- **What you are asked to do**
Return these rows line for line, with every character kept the same.

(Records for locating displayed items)

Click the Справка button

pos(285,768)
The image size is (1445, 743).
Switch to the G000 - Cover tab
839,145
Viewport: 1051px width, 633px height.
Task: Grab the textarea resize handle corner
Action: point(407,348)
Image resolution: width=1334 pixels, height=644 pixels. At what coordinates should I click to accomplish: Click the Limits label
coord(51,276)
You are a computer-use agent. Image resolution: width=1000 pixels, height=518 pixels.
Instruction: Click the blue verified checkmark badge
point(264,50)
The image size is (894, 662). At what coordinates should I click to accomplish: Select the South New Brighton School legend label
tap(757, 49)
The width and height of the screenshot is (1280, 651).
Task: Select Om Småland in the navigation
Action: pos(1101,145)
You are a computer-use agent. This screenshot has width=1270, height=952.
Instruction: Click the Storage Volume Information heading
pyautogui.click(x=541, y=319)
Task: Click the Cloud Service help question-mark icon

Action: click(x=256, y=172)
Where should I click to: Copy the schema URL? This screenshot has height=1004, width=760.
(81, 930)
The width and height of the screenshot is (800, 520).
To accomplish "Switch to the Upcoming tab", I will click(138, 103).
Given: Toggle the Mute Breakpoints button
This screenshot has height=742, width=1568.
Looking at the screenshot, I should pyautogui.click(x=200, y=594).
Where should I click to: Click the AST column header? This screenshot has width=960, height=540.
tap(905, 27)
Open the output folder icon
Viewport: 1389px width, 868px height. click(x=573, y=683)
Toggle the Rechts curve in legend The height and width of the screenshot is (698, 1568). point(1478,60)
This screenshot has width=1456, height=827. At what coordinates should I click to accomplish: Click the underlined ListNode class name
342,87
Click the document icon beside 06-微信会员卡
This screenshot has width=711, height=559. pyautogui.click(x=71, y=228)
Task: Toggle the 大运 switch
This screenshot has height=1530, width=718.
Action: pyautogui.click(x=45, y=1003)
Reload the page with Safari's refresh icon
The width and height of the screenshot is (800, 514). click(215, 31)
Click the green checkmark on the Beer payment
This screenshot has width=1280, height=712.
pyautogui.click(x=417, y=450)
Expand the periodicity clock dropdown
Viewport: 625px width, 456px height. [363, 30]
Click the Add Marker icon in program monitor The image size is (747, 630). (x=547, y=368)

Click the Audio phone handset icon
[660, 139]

- **Right answer**
Click the Справка button

pos(285,768)
The image size is (1445, 743).
Switch to the G000 - Cover tab
839,145
Viewport: 1051px width, 633px height.
Task: Grab the textarea resize handle corner
Action: point(407,348)
Image resolution: width=1334 pixels, height=644 pixels. At what coordinates should I click to accomplish: Click the Limits label
coord(51,276)
You are a computer-use agent. Image resolution: width=1000 pixels, height=518 pixels.
Instruction: Click the blue verified checkmark badge
point(264,50)
The image size is (894, 662). At what coordinates should I click to accomplish: Select the South New Brighton School legend label
tap(757, 49)
The width and height of the screenshot is (1280, 651).
Task: Select Om Småland in the navigation
Action: pos(1101,145)
You are a computer-use agent. This screenshot has width=1270, height=952.
Instruction: Click the Storage Volume Information heading
pyautogui.click(x=541, y=319)
Task: Click the Cloud Service help question-mark icon

Action: click(x=256, y=172)
Where should I click to: Copy the schema URL? This screenshot has height=1004, width=760.
(81, 930)
The width and height of the screenshot is (800, 520).
To accomplish "Switch to the Upcoming tab", I will click(138, 103).
Given: Toggle the Mute Breakpoints button
This screenshot has height=742, width=1568.
Looking at the screenshot, I should pyautogui.click(x=200, y=594).
Where should I click to: Click the AST column header? This screenshot has width=960, height=540.
tap(905, 27)
Open the output folder icon
Viewport: 1389px width, 868px height. click(x=573, y=683)
Toggle the Rechts curve in legend The height and width of the screenshot is (698, 1568). point(1478,60)
This screenshot has width=1456, height=827. At what coordinates should I click to accomplish: Click the underlined ListNode class name
342,87
Click the document icon beside 06-微信会员卡
This screenshot has width=711, height=559. pyautogui.click(x=71, y=228)
Task: Toggle the 大运 switch
This screenshot has height=1530, width=718.
Action: pyautogui.click(x=45, y=1003)
Reload the page with Safari's refresh icon
The width and height of the screenshot is (800, 514). click(215, 31)
Click the green checkmark on the Beer payment
This screenshot has width=1280, height=712.
pyautogui.click(x=417, y=450)
Expand the periodicity clock dropdown
Viewport: 625px width, 456px height. [363, 30]
Click the Add Marker icon in program monitor The image size is (747, 630). (x=547, y=368)

Click the Audio phone handset icon
[660, 139]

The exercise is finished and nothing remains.